When we’re so focussed on daily tasks, we rarely think about the other half of our time: When we’re sleeping. We spend almost half our lives asleep, and though we may not realize it, our sleep patterns change as we age.
To maintain optimal health, it’s important to understand what these changes are to both your physical and mental needs.
Why we sleep more growing up (from birth to teen years)
There’s a reason newborn babies tend to sleep throughout the day. Their brains are developing and they are constantly learning new things, and sleep is vital when it comes to their growth. This continues all the way to puberty, when the growth hormone is at its highest. Sealy mattresses are not only for grown ups – did you know we also manufacture cot mattresses? Sealy cot mattresses are manufactured with a non-allergenic, anti-bacterial material and a pocket innerspring system designed to support babies’ growing bodies.
Children need at least 12 hours of sleep. This gradually decreases as they enter their teens. Teenagers experience slower sleep pressure, meaning they feel the desire to sleep later than an adult would. As a result, teenagers typically have high energy levels throughout the evening and night.
Little wonder most parents struggle to keep up with the teenage angst of their kids and their associated sleep patterns!
Parents need to play an active role during these formative years. Setting ground rules and limiting certain activities may help manage this potentially difficult situation. While it’s tempting to pass on your old mattress to your young teenager, it’s advisable to invest in a mattress that will support them as they grow, encouraging the best possible sleep.
Adult years – from 20 to 40
As you enter adulthood, your priorities and time commitments naturally change. Typically, the sleep pattern of a healthy adult requires six to nine hours of sleep. Depending on a number of factors, like lifestyle and responsibilities, being deprived of sleep in your adult years is felt more acutely than in your teens.
You have more on your mind as an adult. Work, marriage and having kids can take a toll on your stress levels, thus affecting your sleep.
Even though your college party days may be behind you, alcohol overconsumption is a real thing and will lead to sleep problems. This not only affects your mental health during the day, but can also affect your ability to sleep well at night.
To really get a good night’s rest, it’s important to view the bedroom as a place to relax and unwind. Avoid making late night phone calls or working on your tablet.
Reserve the bedroom for sleeping and intimacy.

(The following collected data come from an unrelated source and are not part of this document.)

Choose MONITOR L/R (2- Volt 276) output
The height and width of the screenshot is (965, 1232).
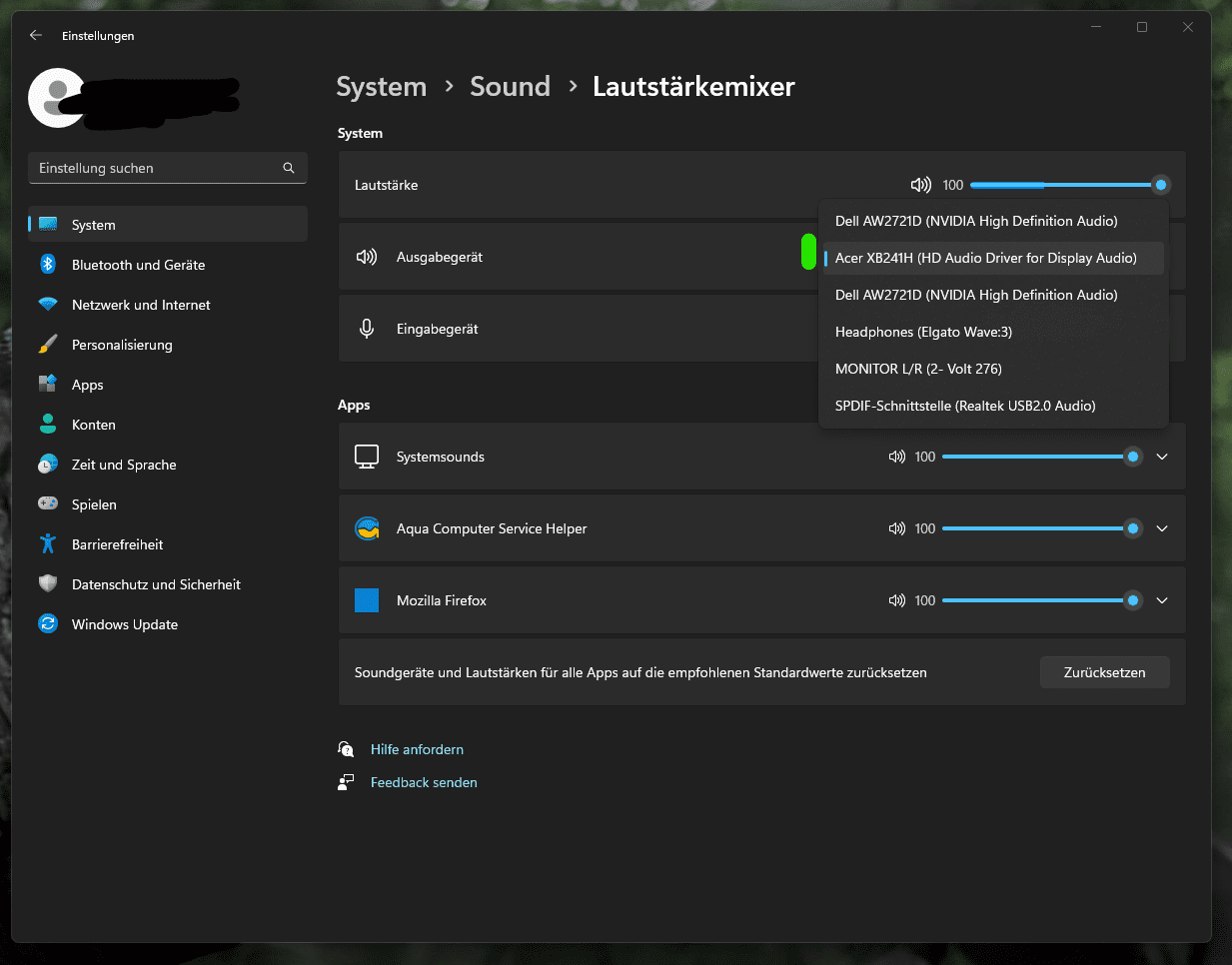click(918, 369)
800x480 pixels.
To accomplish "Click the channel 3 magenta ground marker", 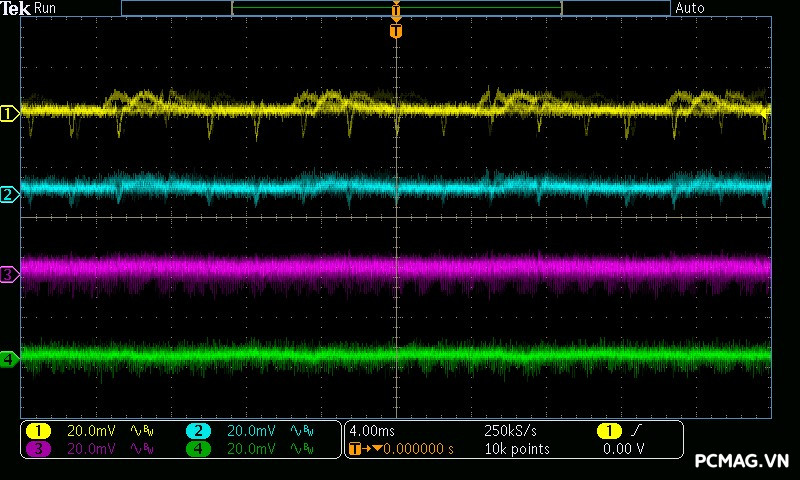I will (9, 274).
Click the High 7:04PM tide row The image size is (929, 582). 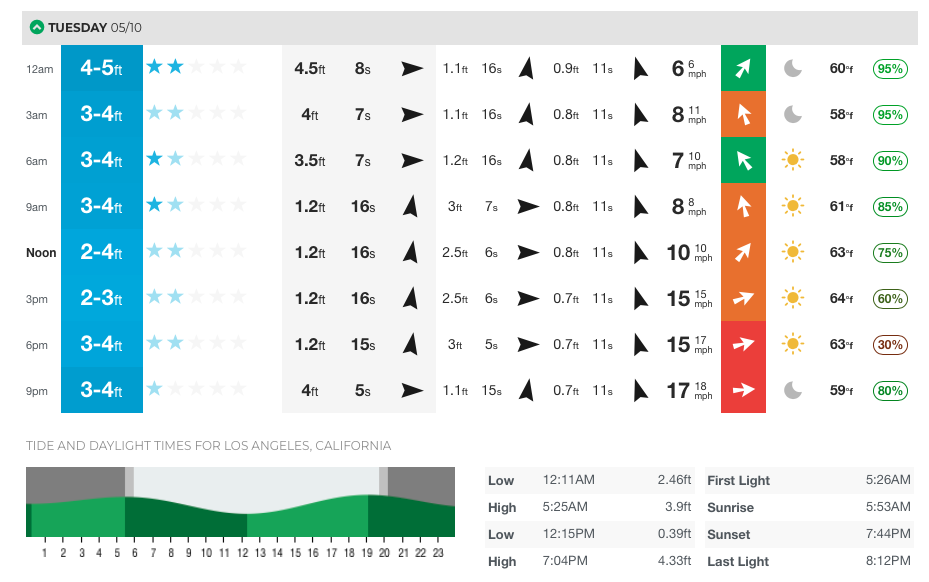589,561
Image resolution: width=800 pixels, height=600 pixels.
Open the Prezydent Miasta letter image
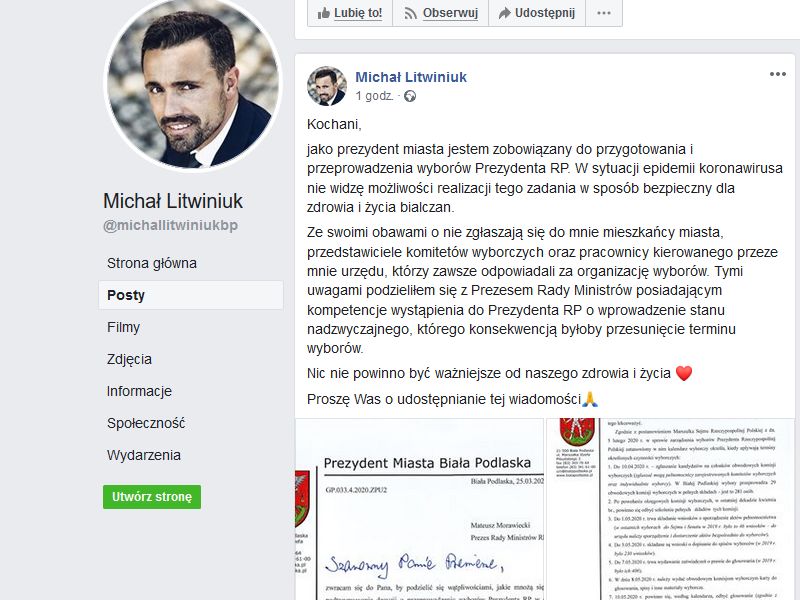(x=420, y=509)
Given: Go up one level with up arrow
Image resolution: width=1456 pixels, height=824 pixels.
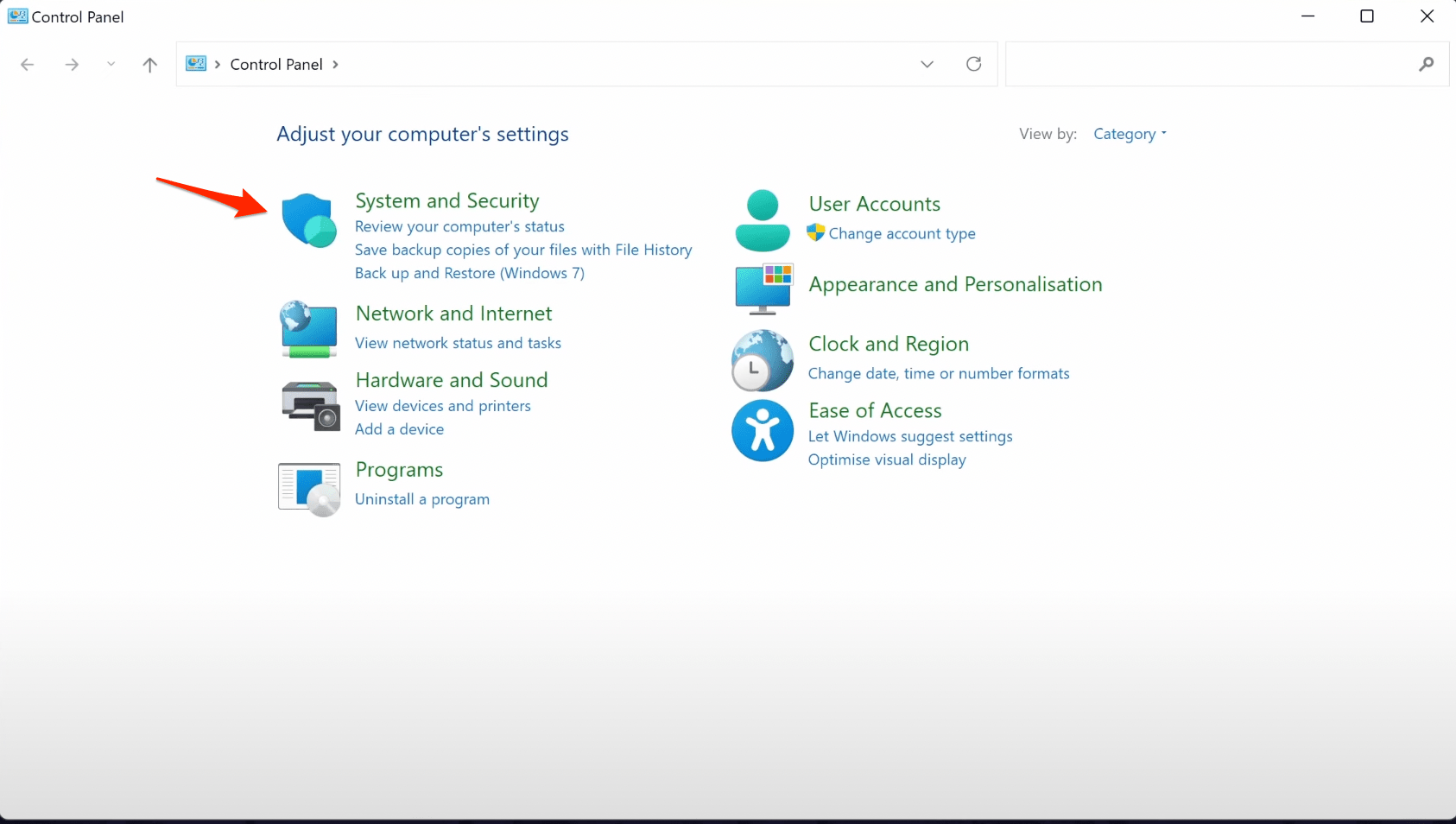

How Sleep Affects Older People (Ages of 50 to 60)
As you pass middle age and move into the realm of seniorhood, sleep can become more of a problem. As you grow older, you produce less growth hormone, and as a result, you experience less deep sleep or REM (rapid eye movement), which is a restorative sleep.
Elderly people tend to sleep and wake early. Sleep patterns are likely to be fragmented as a result of reduced REM. Reduced sleep in older adults can lead to depression and trouble recalling events during the day.
People at this age tend to fall asleep easily, but have difficulty maintaining quality sleep. As a result, the body produces less melatonin.
This can lead to a lot of physical problems, like diabetes, weight problems and even breast cancer. What’s worse is that senior adults tend to need more medication for their various ailments, which can compound sleep problems.
Overcoming sleep problems at any age
Sometimes you need to put in a little extra effort if you want to improve your sleep patterns. If you’re trying to sleep better, try the following things:
Do aerobic exercises
The benefits of exercise can never be overstated. Studies have shown that performing 30 minutes of aerobic exercise four times a week can help seniors sleep a lot better at night.
Avoid caffeine when possible
Most of us can’t help but drink our fill of caffeine on any given day. But that cup of black coffee can cause your nervous system to become over-stimulated, keeping you wide awake when you need to get some shut-eye. Limiting your caffeine intake or avoiding it entirely is important if you’re having problems with insomnia.
Use a quality mattress
Even if you have gotten used to your mattress, you should take note when it doesn’t feel right. That aching back you feel first thing in the morning might mean you should look into finding a replacement. This is especially true if your mattress is seven years or older.
Quality sleep is important at any age. Take the proper steps to balance your life, ensuring you maintain a healthy physical and mental state. This will go a long way towards helping you sleep, thus allowing you to have the life you deserve.